Recorded data
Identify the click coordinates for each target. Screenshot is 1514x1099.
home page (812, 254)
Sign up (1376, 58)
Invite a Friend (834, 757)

--

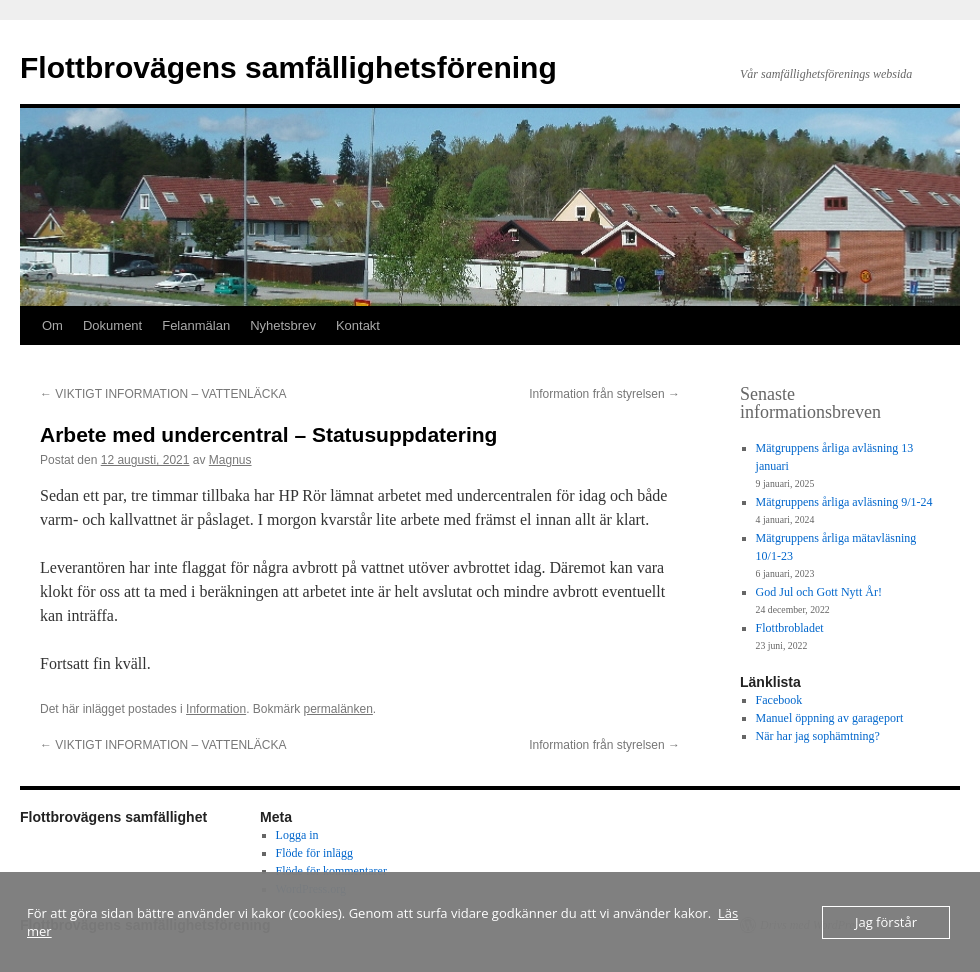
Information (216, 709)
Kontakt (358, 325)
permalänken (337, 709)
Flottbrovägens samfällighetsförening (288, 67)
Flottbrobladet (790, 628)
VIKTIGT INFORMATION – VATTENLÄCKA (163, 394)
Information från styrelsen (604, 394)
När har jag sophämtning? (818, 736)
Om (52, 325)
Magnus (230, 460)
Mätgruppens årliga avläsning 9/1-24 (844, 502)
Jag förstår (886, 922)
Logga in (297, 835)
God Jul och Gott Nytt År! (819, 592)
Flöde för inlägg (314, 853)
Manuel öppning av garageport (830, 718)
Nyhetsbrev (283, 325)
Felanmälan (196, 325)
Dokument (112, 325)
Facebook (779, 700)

...

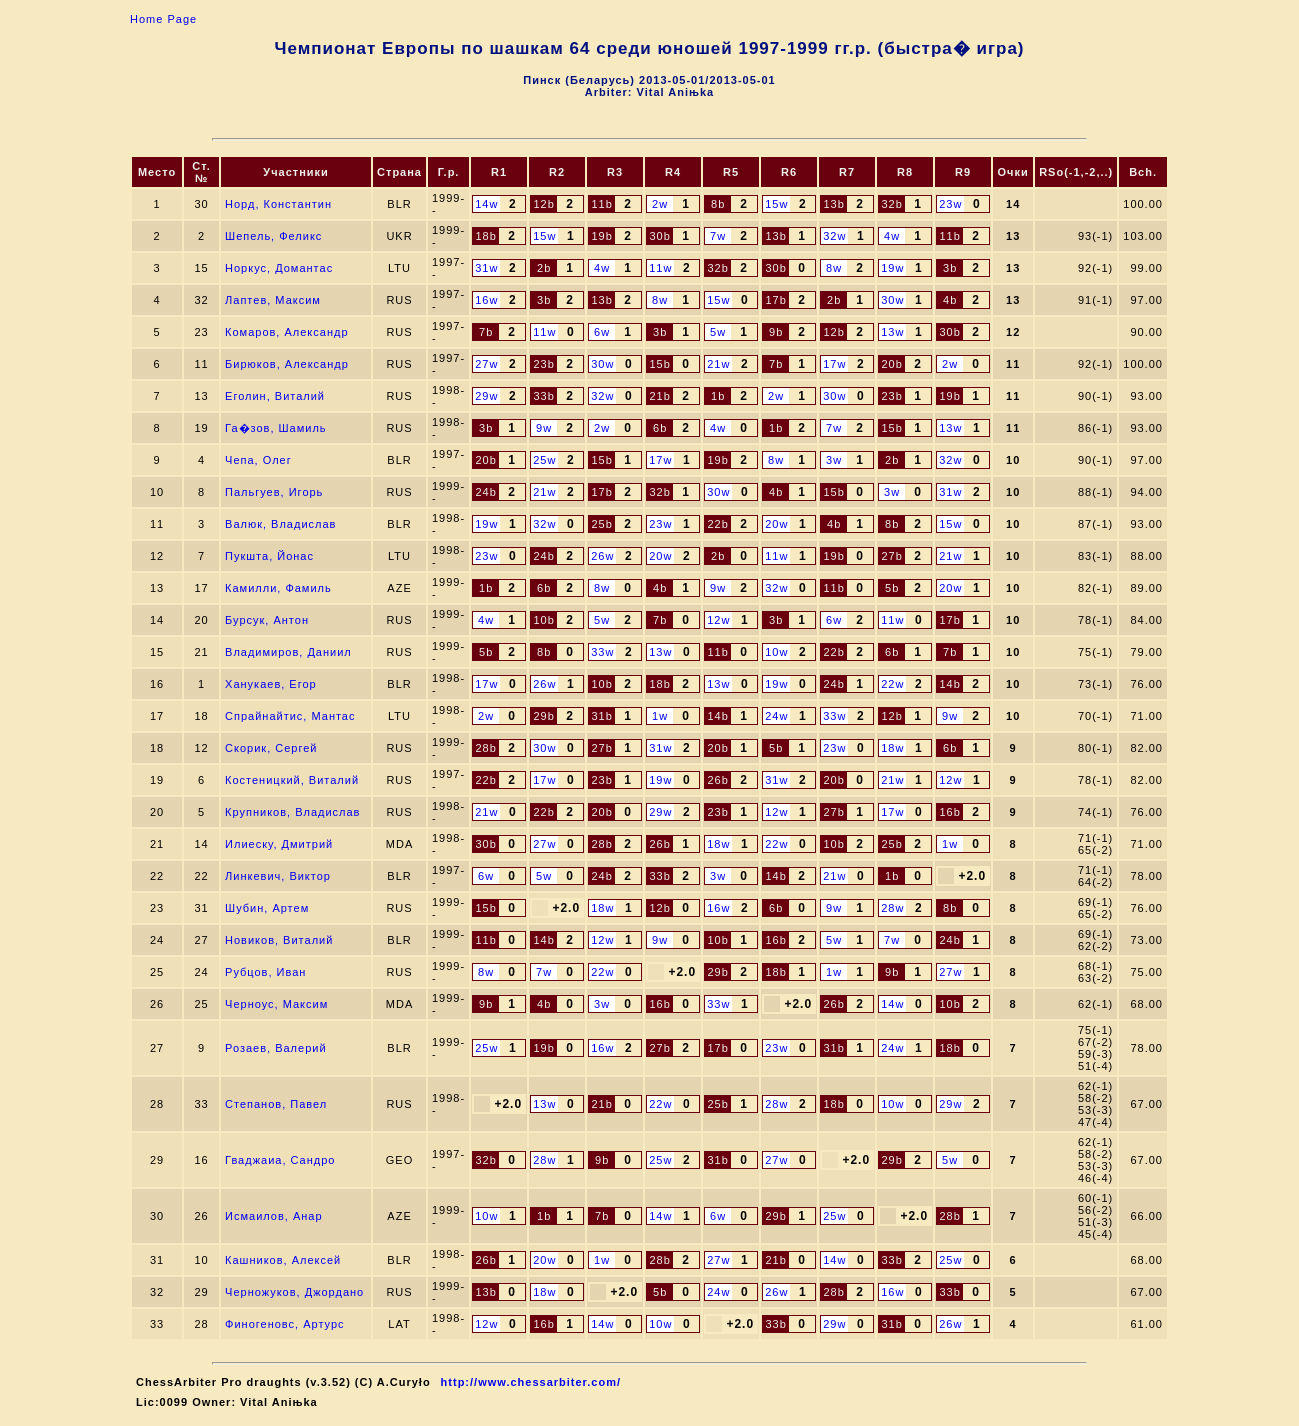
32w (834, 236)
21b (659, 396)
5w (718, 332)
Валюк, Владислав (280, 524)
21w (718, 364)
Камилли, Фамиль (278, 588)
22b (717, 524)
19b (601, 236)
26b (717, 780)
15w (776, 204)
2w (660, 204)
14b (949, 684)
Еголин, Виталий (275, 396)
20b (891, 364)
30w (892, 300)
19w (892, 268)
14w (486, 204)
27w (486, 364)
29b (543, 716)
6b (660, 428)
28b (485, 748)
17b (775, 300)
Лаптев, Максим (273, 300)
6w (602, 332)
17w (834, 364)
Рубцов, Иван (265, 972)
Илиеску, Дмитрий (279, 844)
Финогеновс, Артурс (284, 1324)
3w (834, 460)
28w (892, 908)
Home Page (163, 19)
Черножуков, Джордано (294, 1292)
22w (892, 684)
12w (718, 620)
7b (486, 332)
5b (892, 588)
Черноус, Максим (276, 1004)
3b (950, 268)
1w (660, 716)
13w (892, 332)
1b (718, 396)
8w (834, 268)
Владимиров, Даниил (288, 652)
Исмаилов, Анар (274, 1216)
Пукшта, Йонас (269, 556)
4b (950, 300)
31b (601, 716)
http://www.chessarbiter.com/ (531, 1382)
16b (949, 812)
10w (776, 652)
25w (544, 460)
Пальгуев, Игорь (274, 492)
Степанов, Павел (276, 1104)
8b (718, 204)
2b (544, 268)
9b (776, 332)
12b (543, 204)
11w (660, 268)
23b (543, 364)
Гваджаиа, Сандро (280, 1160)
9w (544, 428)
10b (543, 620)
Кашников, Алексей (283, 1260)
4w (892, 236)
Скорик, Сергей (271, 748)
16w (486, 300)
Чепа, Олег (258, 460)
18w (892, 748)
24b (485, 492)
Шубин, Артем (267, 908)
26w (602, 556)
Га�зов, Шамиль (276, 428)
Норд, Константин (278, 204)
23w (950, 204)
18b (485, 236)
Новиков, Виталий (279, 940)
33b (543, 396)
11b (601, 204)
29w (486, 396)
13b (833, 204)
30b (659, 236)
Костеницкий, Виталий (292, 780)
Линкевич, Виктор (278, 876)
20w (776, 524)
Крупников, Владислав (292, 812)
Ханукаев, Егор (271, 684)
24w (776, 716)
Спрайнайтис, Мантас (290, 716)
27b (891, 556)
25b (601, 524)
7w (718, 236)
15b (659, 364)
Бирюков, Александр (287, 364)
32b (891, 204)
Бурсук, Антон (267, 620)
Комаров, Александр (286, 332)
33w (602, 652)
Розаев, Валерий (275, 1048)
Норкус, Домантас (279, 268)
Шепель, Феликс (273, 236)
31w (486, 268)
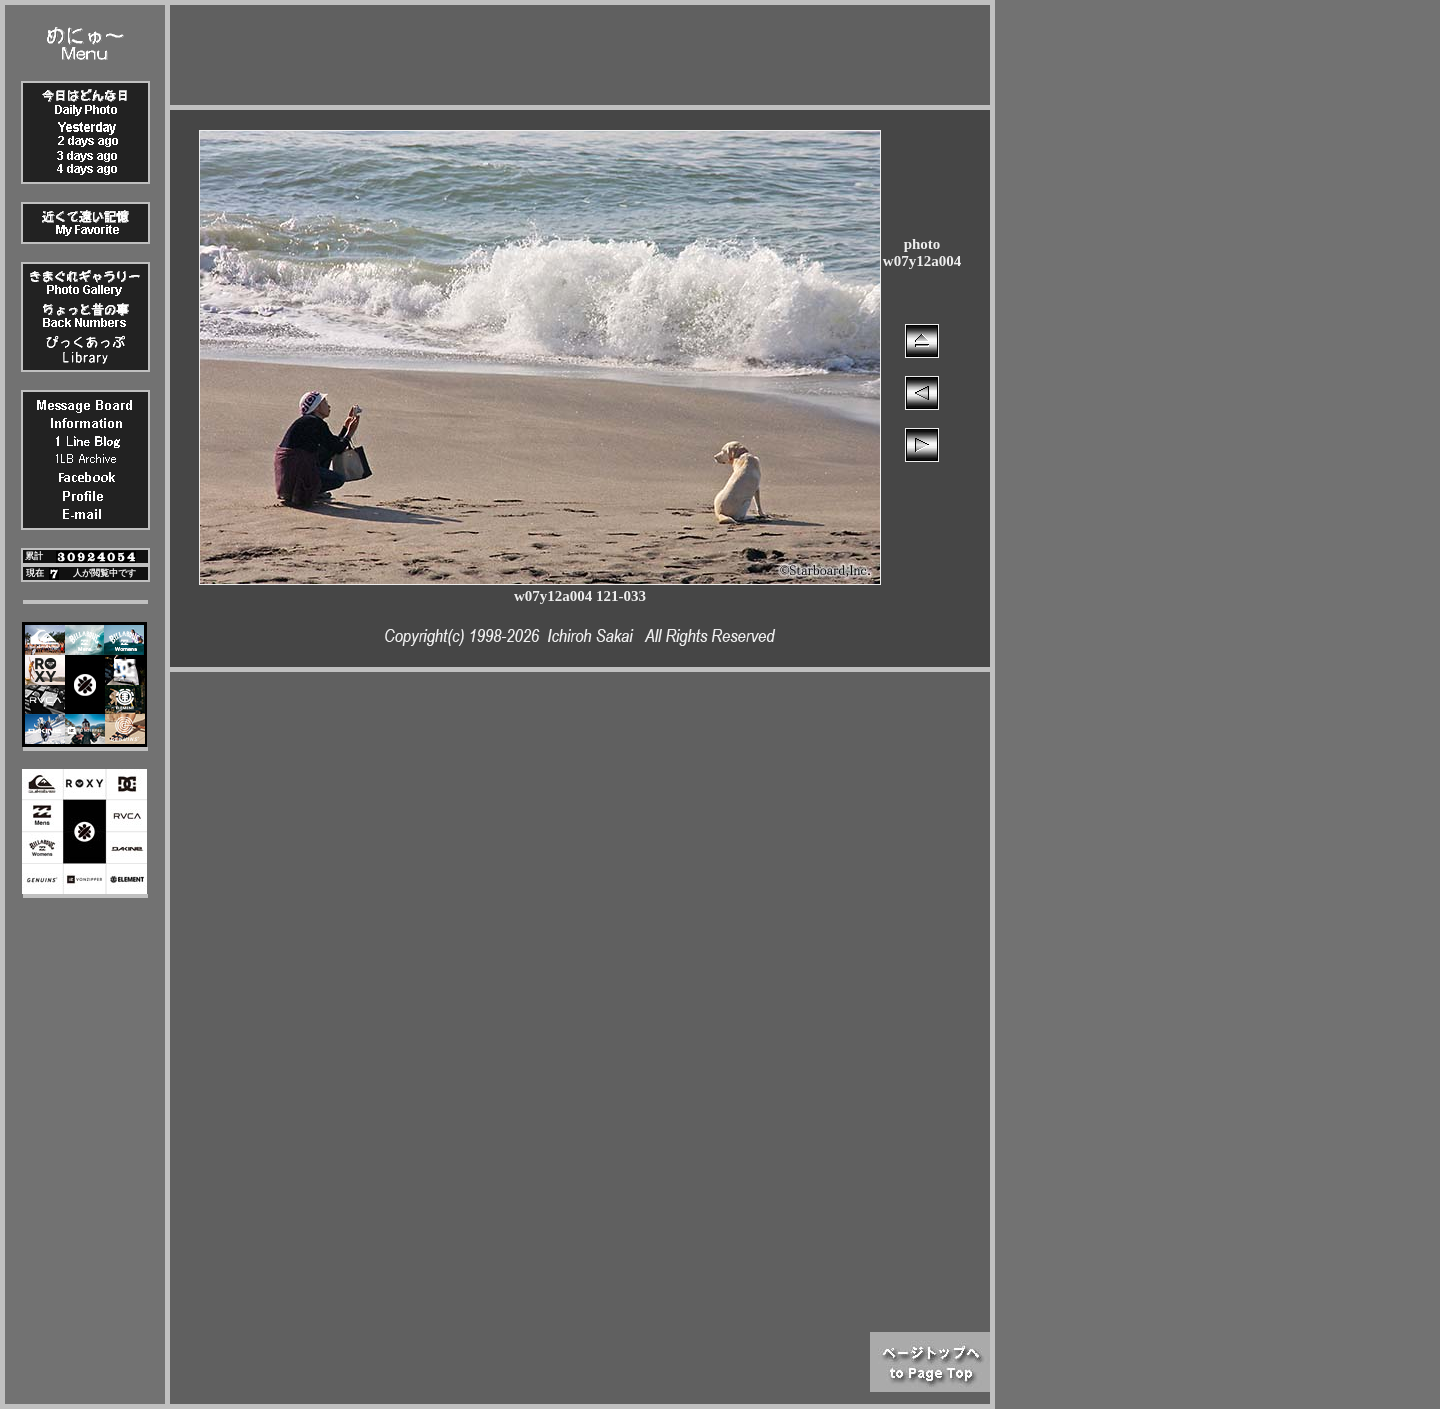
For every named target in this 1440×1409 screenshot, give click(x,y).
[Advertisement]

Stated problem
Please find every line in the records above that contains the word "Владислав" and copy each one.

Result
Валюк, Владислав (280, 524)
Крупников, Владислав (292, 812)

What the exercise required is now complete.